Pointing records for text and elements

========

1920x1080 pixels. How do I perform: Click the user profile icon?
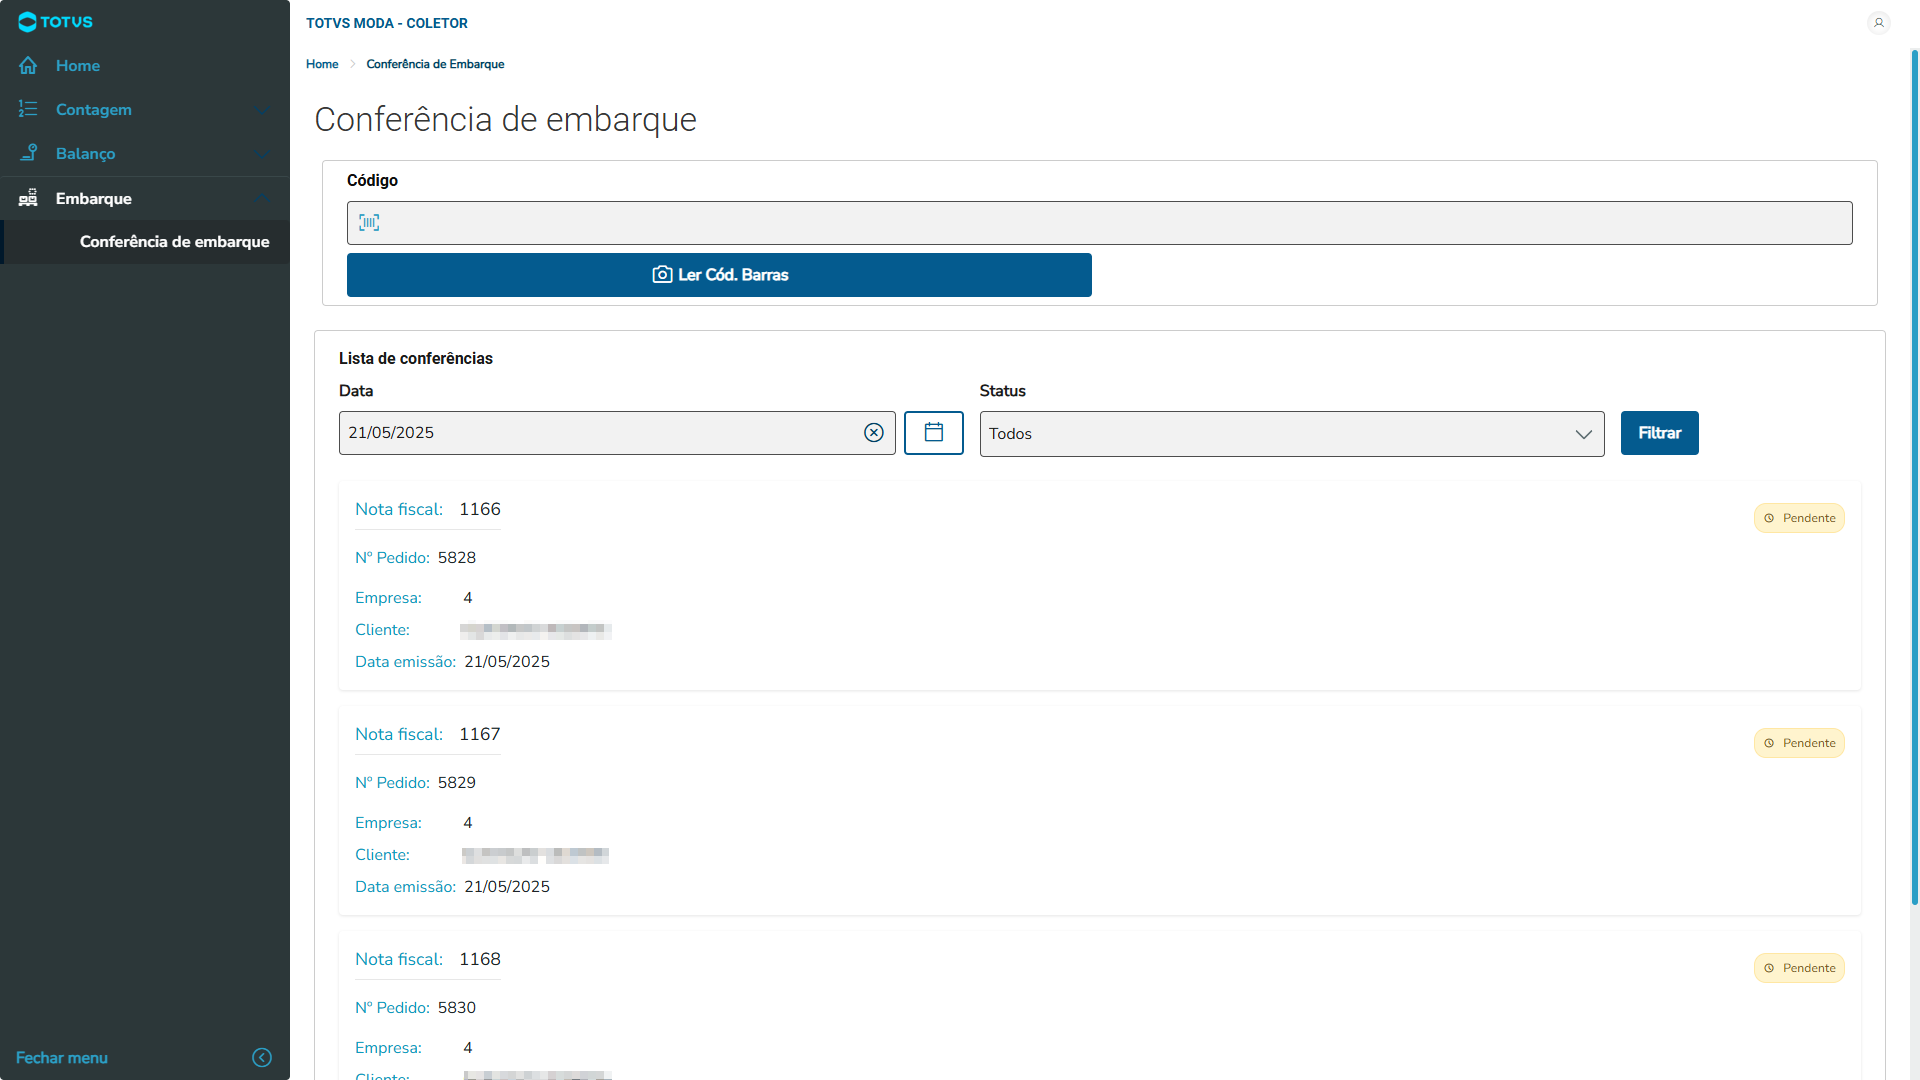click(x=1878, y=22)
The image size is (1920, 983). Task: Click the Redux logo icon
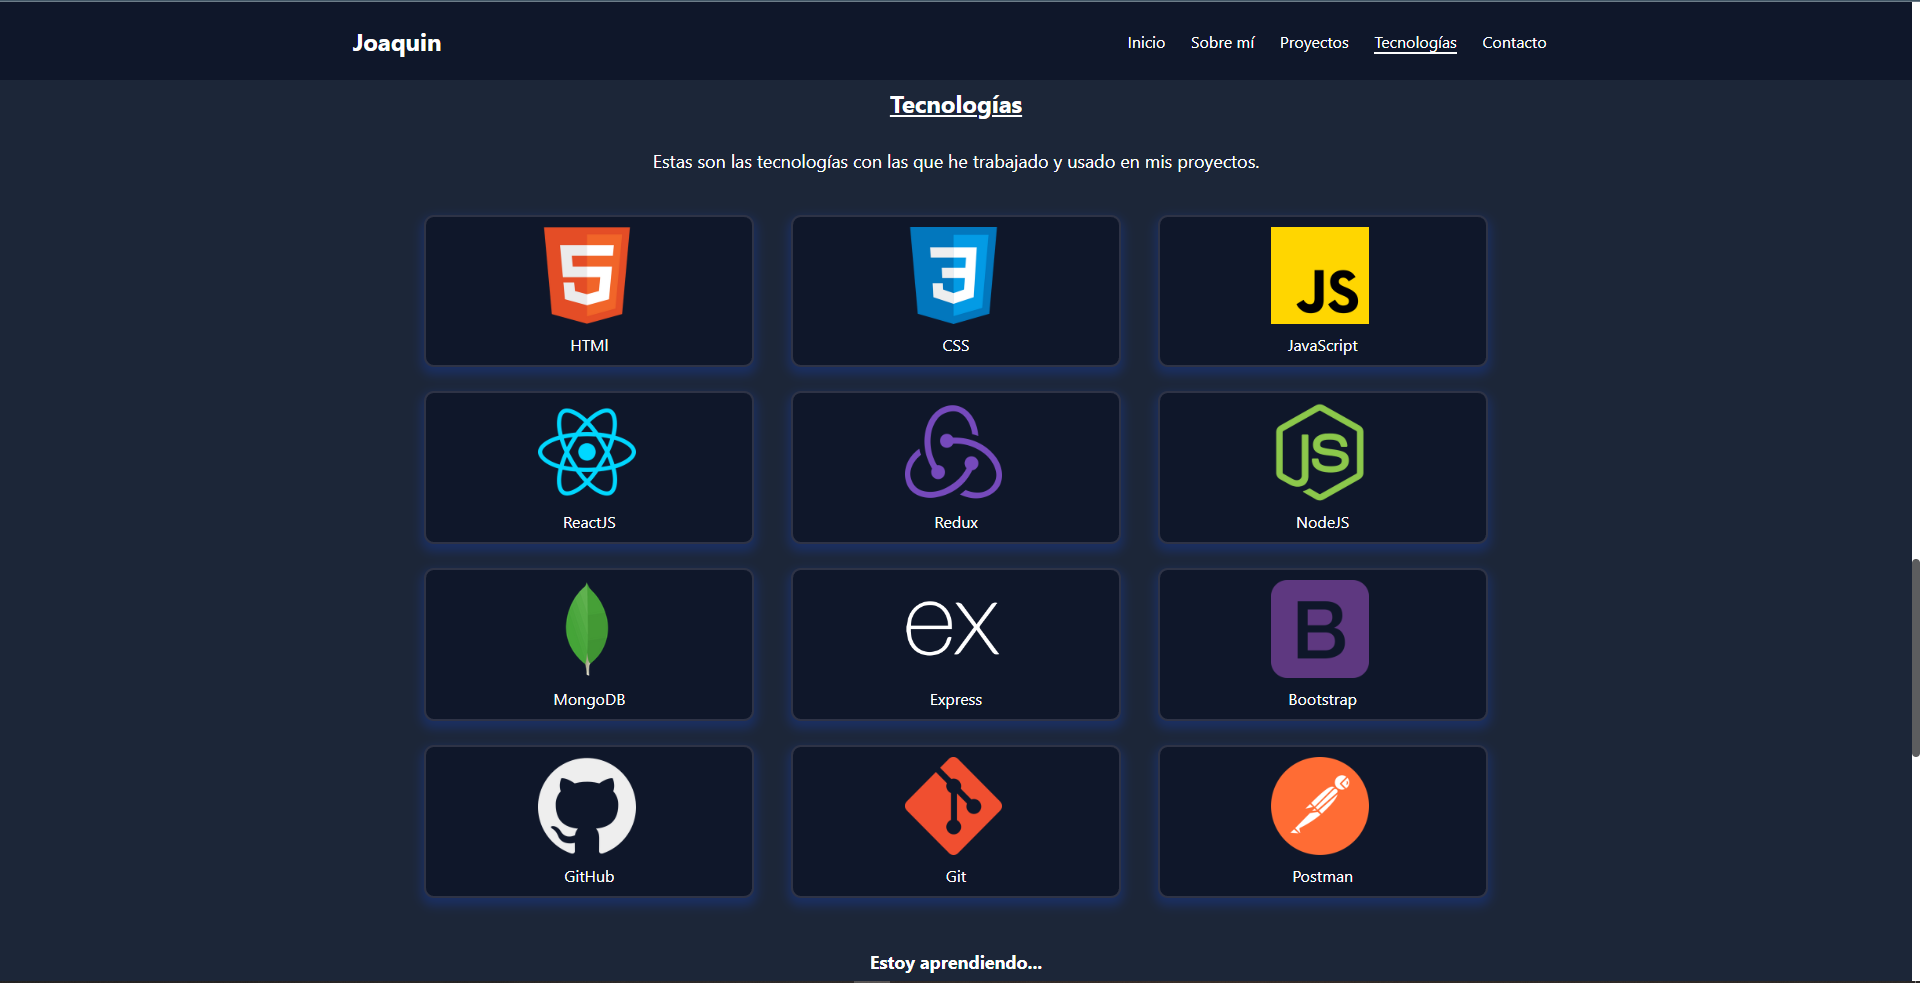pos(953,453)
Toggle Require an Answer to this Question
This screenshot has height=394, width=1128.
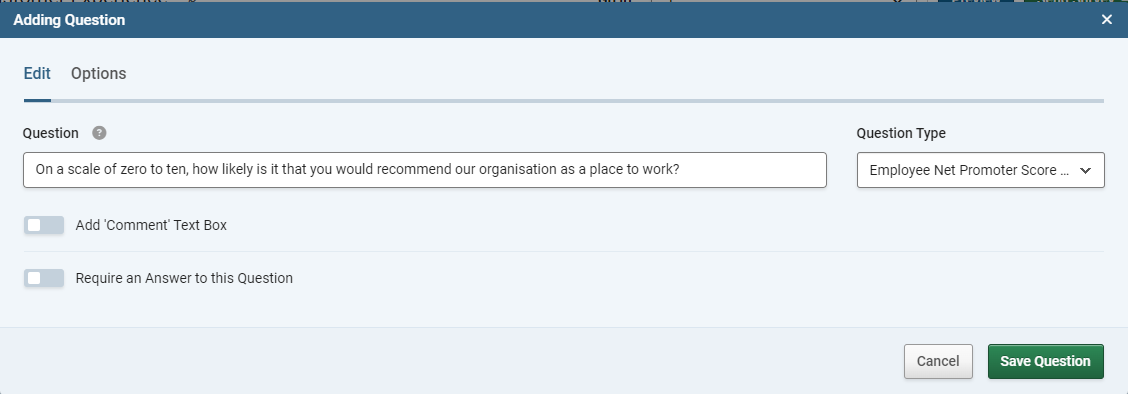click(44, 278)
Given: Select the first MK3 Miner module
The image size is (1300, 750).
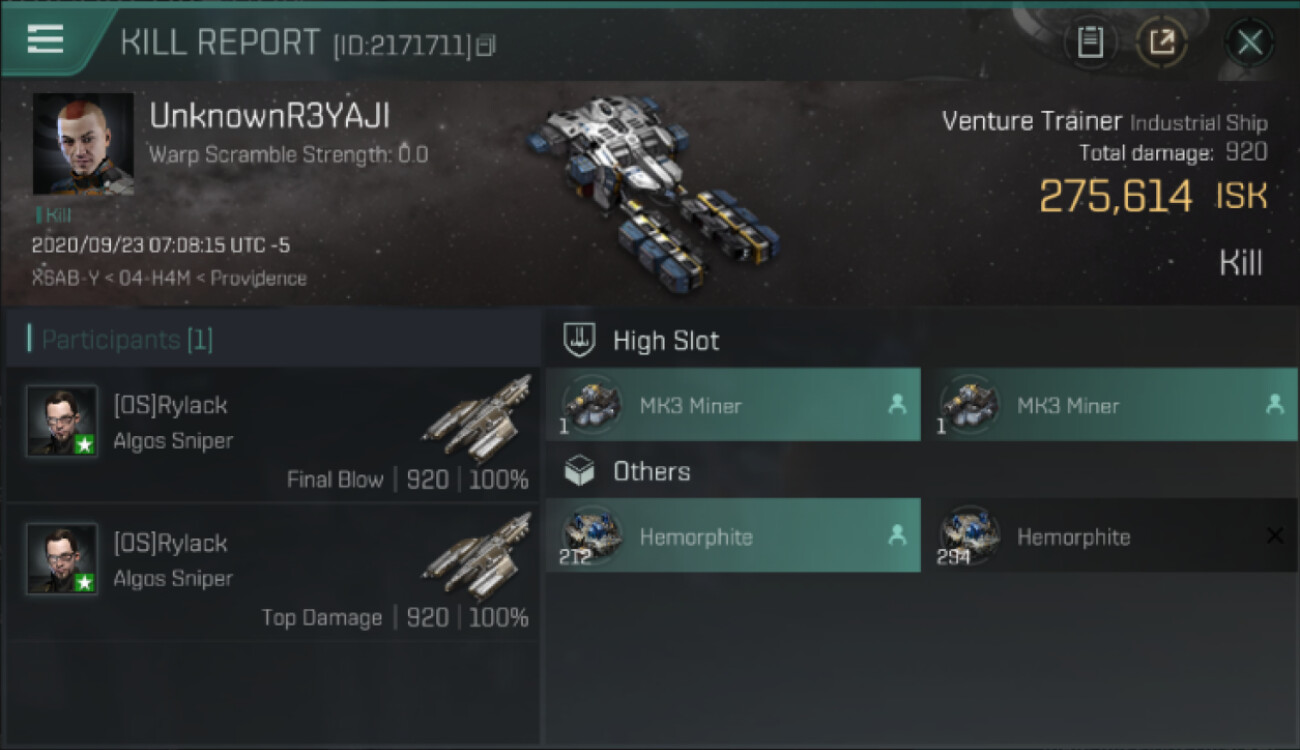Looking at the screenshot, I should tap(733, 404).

========

▸ **TASK INSTRUCTIONS**
Recast the records from the line with "Given: Select the first MK3 Miner module" through the end of the records as a Markdown table with the columns "No." and "Record line", skipping blank lines. Omit the pictures from the answer.

▸ **SOLUTION TO THIS TASK**
| No. | Record line |
|---|---|
| 1 | Given: Select the first MK3 Miner module |
| 2 | The image size is (1300, 750). |
| 3 | Looking at the screenshot, I should tap(733, 404). |